Regulatory risk is characterised as binary and externally imposed. Either the framework prohibits the data transfer or it does not. Commercial AI APIs are external processors. The analysis is usually straightforward, and the answer is usually no.

If you are in this category, you already know. The question is not whether private inference is necessary but how quickly it can be made compliant.

Exposure risk - you feel if you have this

Not all sensitive data is regulated. Competitive intelligence, acquisition strategy, unannounced product development, client relationships, internal disputes: none of this is necessarily covered by a regulatory framework, but the consequences of it leaving the organisation are severe.

The relevant question is not “are we allowed to send this?” but “what happens if this appears somewhere it should not?” A commercial API provider suffers a breach. A disgruntled employee exports query logs. A provider updates its data retention policy retroactively. These are not hypotheticals – each has happened to a major provider in the last three years. ref

Exposure risk is probabilistic rather than binary, which makes it easier to dismiss. The organisation that dismisses it usually discovers, too late, that the ICO’s definition of a reportable breach covers data sent to a third-party processor. The provider’s breach is your breach.

If you feel a degree of discomfort sending certain data through a commercial API, that discomfort is calibrated correctly. The architecture should match the instinct.

Plagiarism risk - you might not know this

This is the least understood of the three categories and the one most likely to affect organisations that have passed the previous two tests and believe they are fine.

Commercial AI providers train on data. They train on data submitted through their APIs. The opt-out mechanisms they offer vary in effectiveness and are subject to change. More importantly, the mechanism by which training data reappears in model outputs is documented, demonstrated in court, and not fully under the provider’s control.

In 2023 the New York Times demonstrated GPT-4 could reproduce verbatim articles under certain prompting conditions. The model had been trained on the content and could be induced to reproduce it.

The implication for any organisation that has submitted proprietary content through a commercial API is direct, regardless of copyright issues. A client’s legal strategy, submitted as context for a drafting task. A patient history, used to ground a clinical summarisation. A board paper, provided as background for an executive communication. Any of these could, under the right conditions, be reproduced in a response.

Could you defend that outcome to the client? To the ICO? To the board?

For Studio Ghibli the issue was wholly different. Hayao Miyazaki, the founder, had stated publicly and repeatedly that AI image generation was “an insult to human creativity”. His position was not ambiguous. Still, OpenAI released a Ghibli-style image filter that demonstrated, beyond reasonable doubt, that the model had been trained on Studio Ghibli’s work. The owner’s explicit objection had not prevented it.

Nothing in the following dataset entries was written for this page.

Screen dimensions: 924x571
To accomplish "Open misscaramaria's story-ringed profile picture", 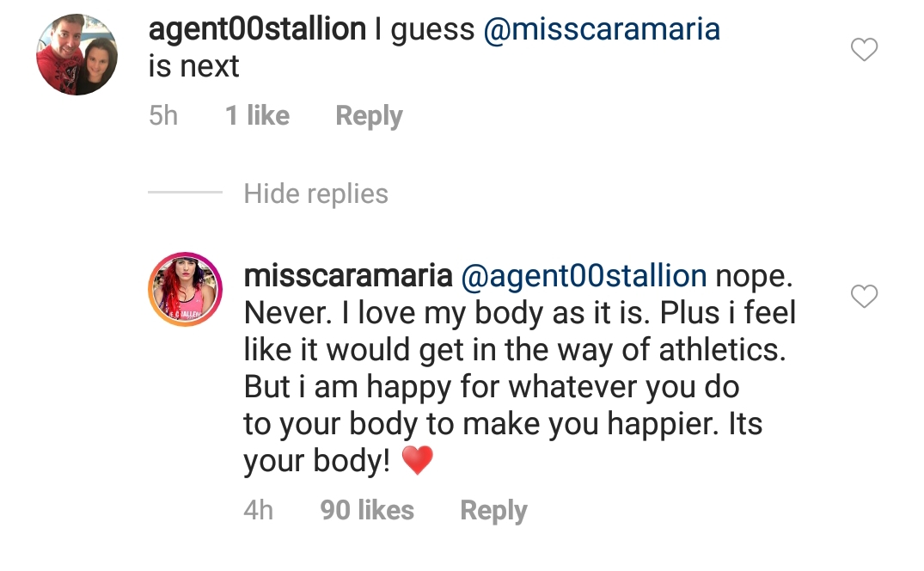I will click(185, 289).
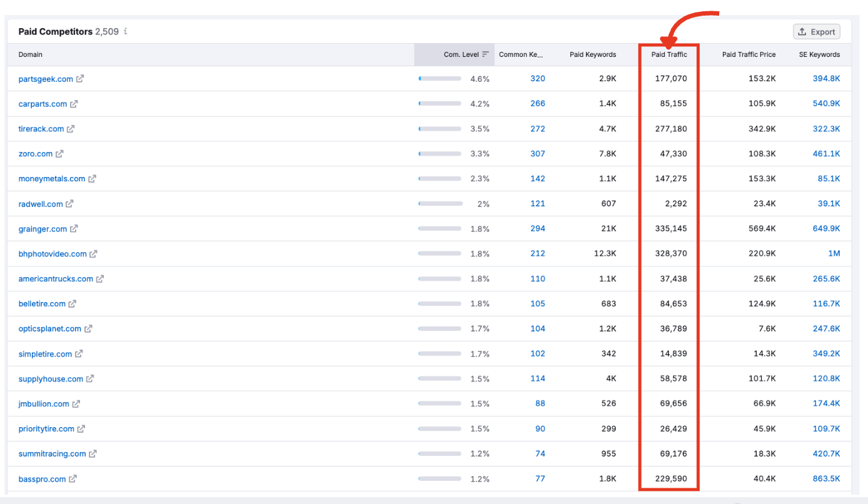Open the opticsplanet.com domain link
This screenshot has height=504, width=868.
tap(49, 328)
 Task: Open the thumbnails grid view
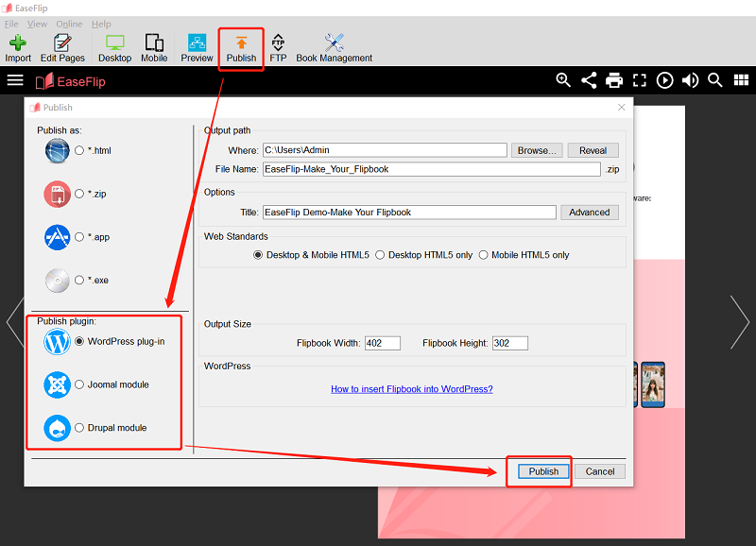click(740, 80)
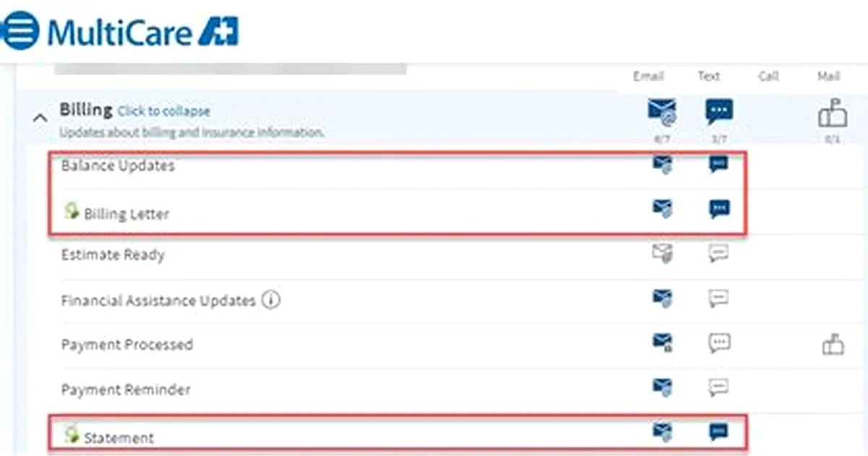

The lesson applies to any organisation expressing a preference about use of its data, and assuming the preference would be honoured. Preferences are not contractual constraints, nor technical limitations.

Open-weight models separate this concern at the architectural level. The weights are trained publicly, on declared datasets, before you use them. When you run inference on open weights, you are consuming a fixed, published model – not contributing data to the next version of someone else’s. There is no feedback loop. What you send is processed and returned. It does not become training material.

This is the separation of concerns that matters. Model training is one activity, performed by specialists on declared data. Inference is another. Keeping them separate is not a preference, it is architecture.

(Marigold hosts open-weight models on private AWS infrastructure in London. We do not train models. The ICO’s guidance on processor liability is at ico.org.uk.)